Apparently the tradition in math classes is to for the next person to clean the board, so students can study the equations until the last possible minute. The prof of that class cleans the board of the class before them.

What happens when you have a math class, then a non-math class, then a math-class, then a not-math class, in the same room? What happens is that both sides complain at each other. No need to ask me how I know.

Liquidambar

Quote from: Hegemony on September 06, 2023, 11:32:05 PMApparently the tradition in math classes is to for the next person to clean the board, so students can study the equations until the last possible minute. The prof of that class cleans the board of the class before them.

That's not the case at my current school or other schools I've been associated with.  I think your math department is taking advantage of you.
Let us think the unthinkable, let us do the undoable, let us prepare to grapple with the ineffable itself, and see if we may not eff it after all. ~ Dirk Gently

Langue_doc

The etiquette is to clean up after oneself--which means that one leaves the blackboard clean before leaving the classroom. It's quite annoying to have to clean up after grown-ups. It's even more annoying if the professor having to clean the blackboard is shorter than the prof who just used it.

EdnaMode

I'm also of the 'clean up after yourself' opinion. One thing that really annoys me, and I've never seen it done anywhere besides my current institution, is when a professor leaves a board full of scribbles and a note that says 'do not erase.' Even if I don't need the board that day, I'll erase it. Sorry, it's not your personal classroom that no one else teaches in. If you want that info to be available to students (or whoever) after class, make a handout, or take pictures with your phone and post it in the LMS.
I never look back, darling. It distracts from the now.

apl68

Speaking of not erasing the board... 

One of our high school English teachers had a former student who had covered one of the chalk boards in her classroom with a remarkable life-size portrait of Shakespeare reclining in a field of flowers, all done in colored chalks.  Since the teacher really just used the other board at the front of the class, the chalk-art work remained there for years.  When that teacher retired, the next teacher, who happened to be my mother, left the picture there. 

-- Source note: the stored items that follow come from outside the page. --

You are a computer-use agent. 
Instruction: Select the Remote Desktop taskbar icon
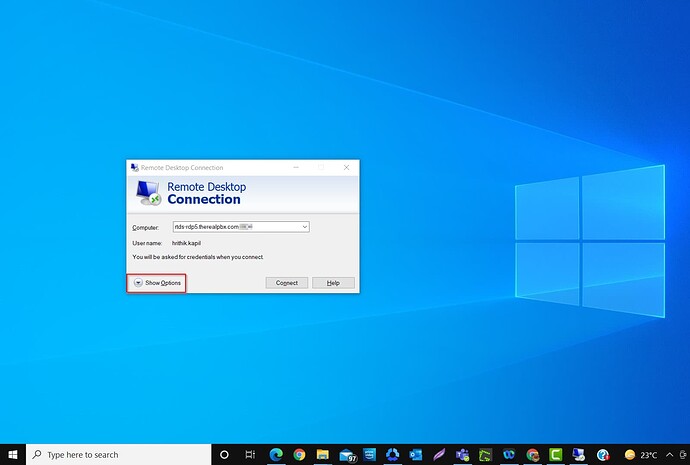click(579, 454)
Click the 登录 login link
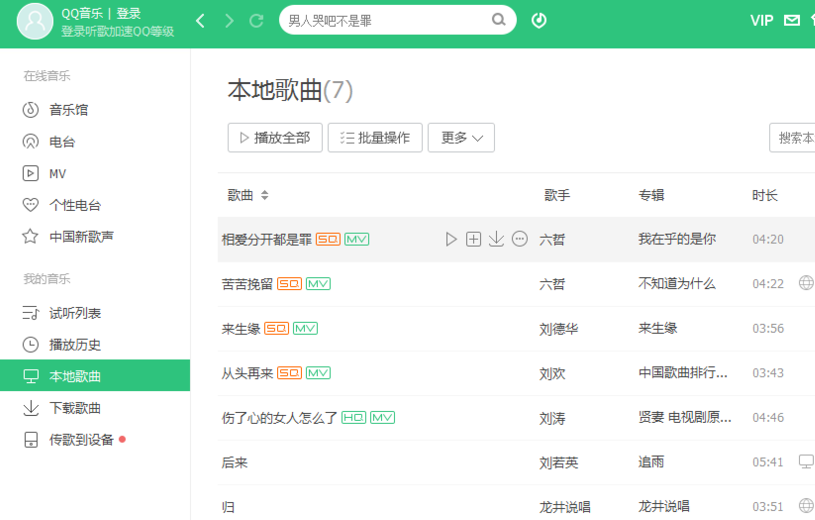 click(x=129, y=14)
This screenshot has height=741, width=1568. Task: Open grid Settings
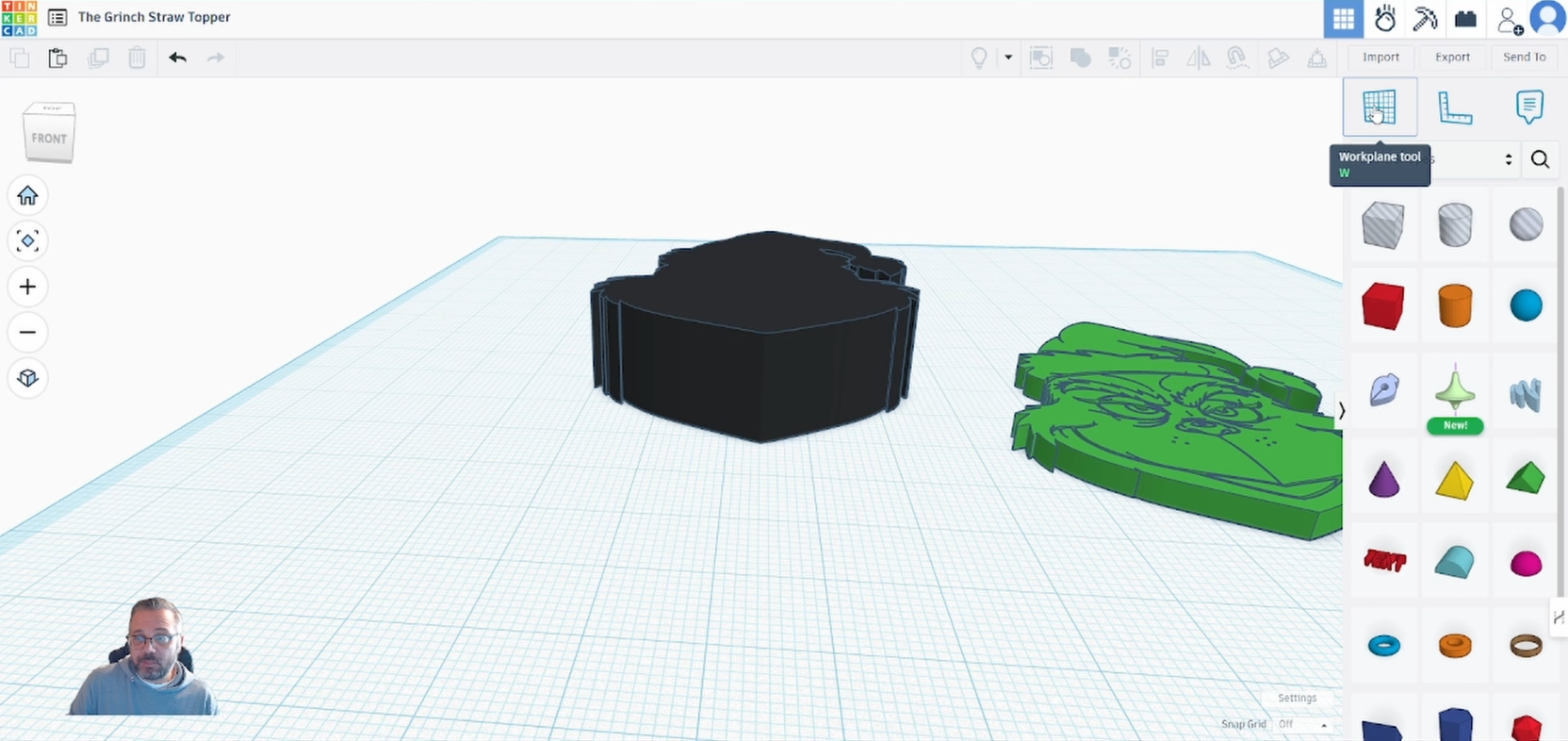pyautogui.click(x=1297, y=698)
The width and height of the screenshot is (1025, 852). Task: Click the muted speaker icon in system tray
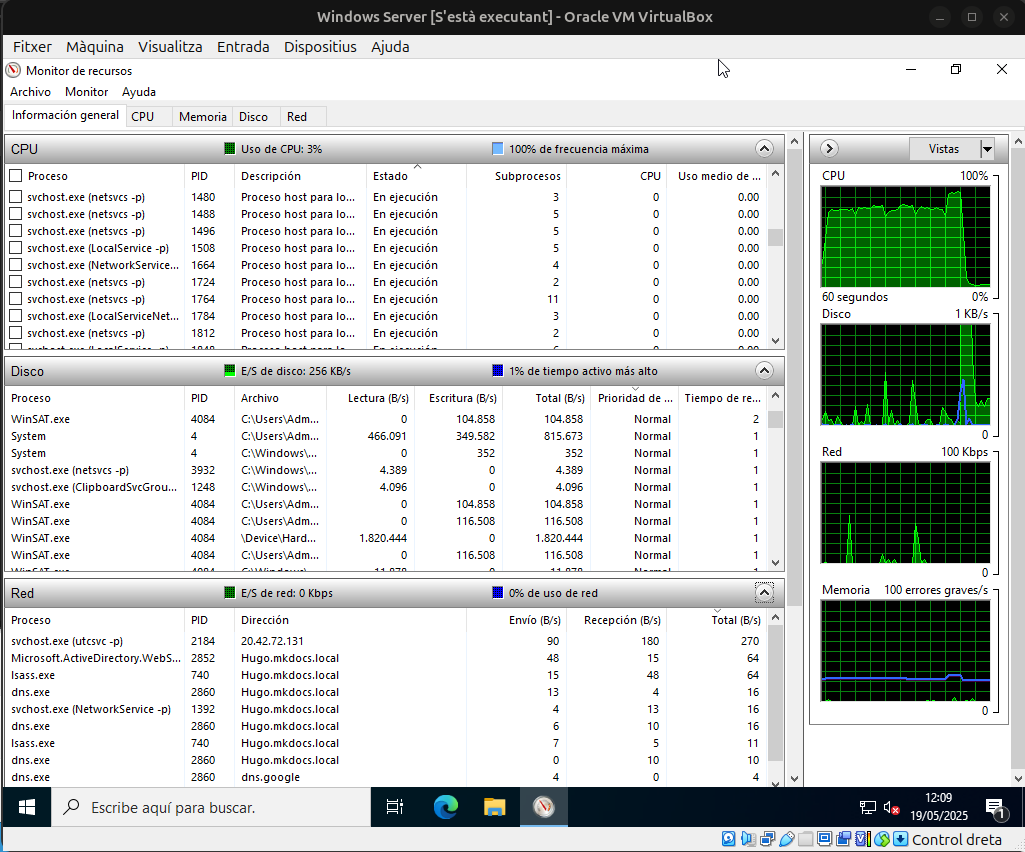pos(890,806)
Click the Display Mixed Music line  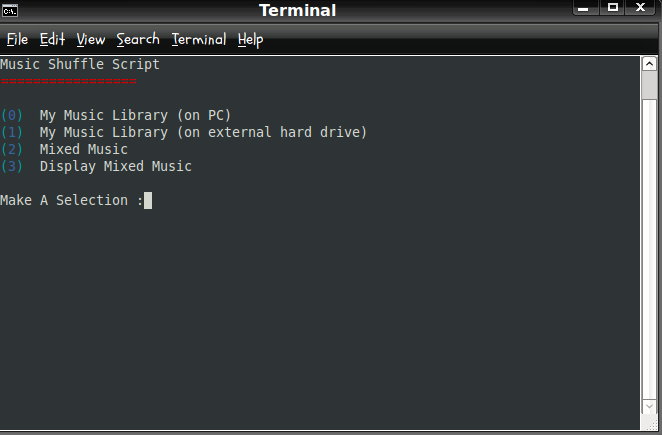(96, 166)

It was still there a few years later when Mom left teaching high school for a new career teaching college.  I wonder whatever happened to it?  Did it stay up until the building was eventually torn down?  It lasted an amazingly long time for something so inherently ephemeral.
If in this life only we had hope of Christ, we would be the most pathetic of them all.  But now is Christ raised from the dead, the first of those who slept.  First Christ, then afterward those who belong to Christ when he comes.

ciao_yall

Quote from: doc700 on September 06, 2023, 05:20:03 PMI teach a science class with a lot of writing on the board. There are classes directly before and after me. I'm curious what the etiquette is for board erasing. Is the prior class professor supposed to erase the board and leave it clean for the next instructor? Or should the entering professor clean the board for their lecture?  The room has the boards that move up when you are done so you often don't need to erase during a 75 minute class but there is a lot to erase at the end and colored chalk available in the room.

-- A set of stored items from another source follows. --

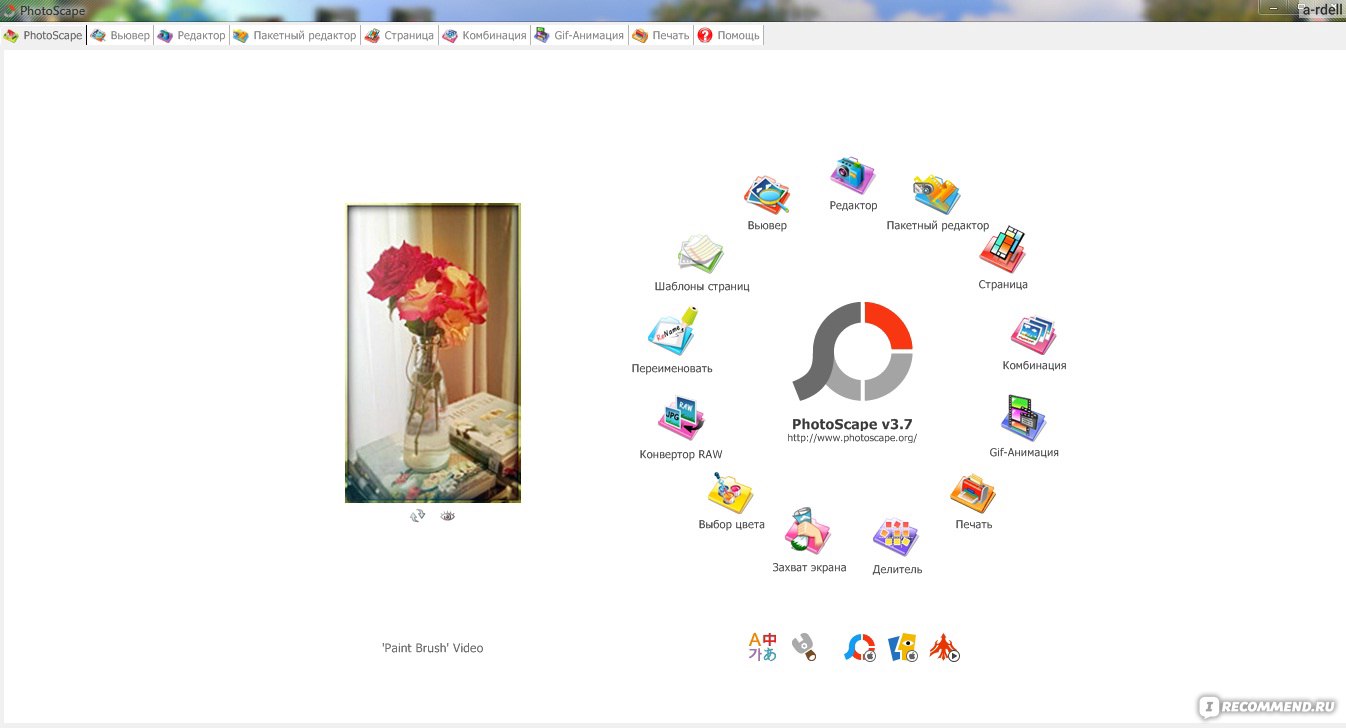Open the Конвертор RAW icon
The height and width of the screenshot is (728, 1346).
click(x=681, y=420)
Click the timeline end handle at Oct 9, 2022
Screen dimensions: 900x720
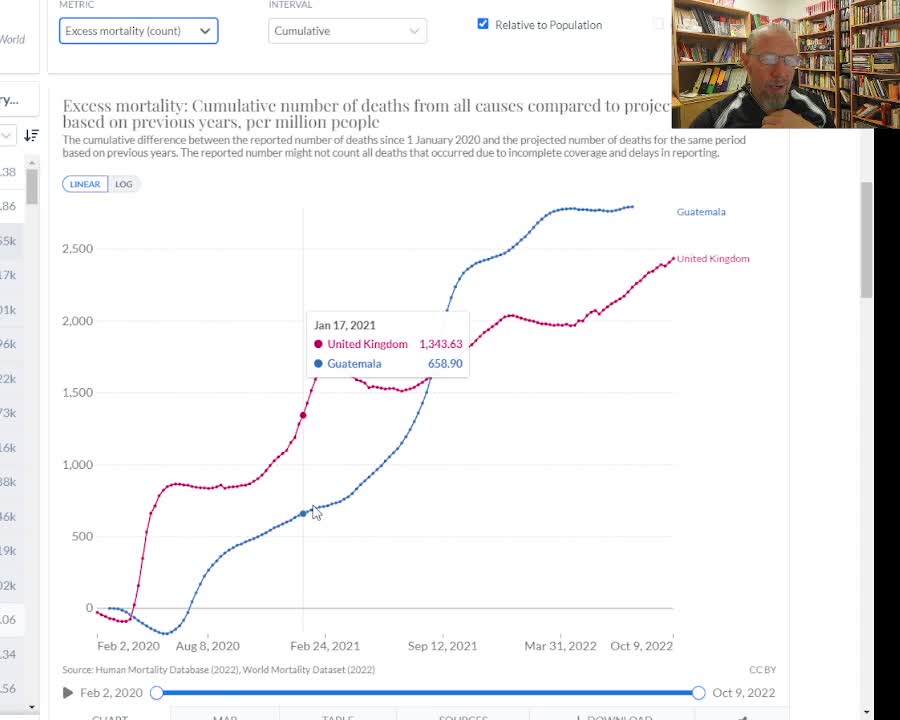pos(698,693)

How would you prefer to see the boards when you enter class?

Then, do that for the next person.

mbelvadi

Quote from: EdnaMode on September 07, 2023, 06:23:12 AM[...] or take pictures with your phone and post it in the LMS.
Phone camera technology has really changed this since we were all undergrads. Students don't need a lot of time after class anymore to copy everything down; they just take a picture - done!

secundem_artem

Don't be a jerk.  Clean up the board before you leave the room.
Funeral by funeral, the academy advances

kaysixteen

Anyone seriously believe that a prof has the right to leave a classroom with his material strewn over the board?  Really?   That is more or less as obnoxious as a prof's delaying his departure from the classroom to the point where the next guy's class will be late in starting, esp when the next guy is expecting to write something on the board prior to starting class.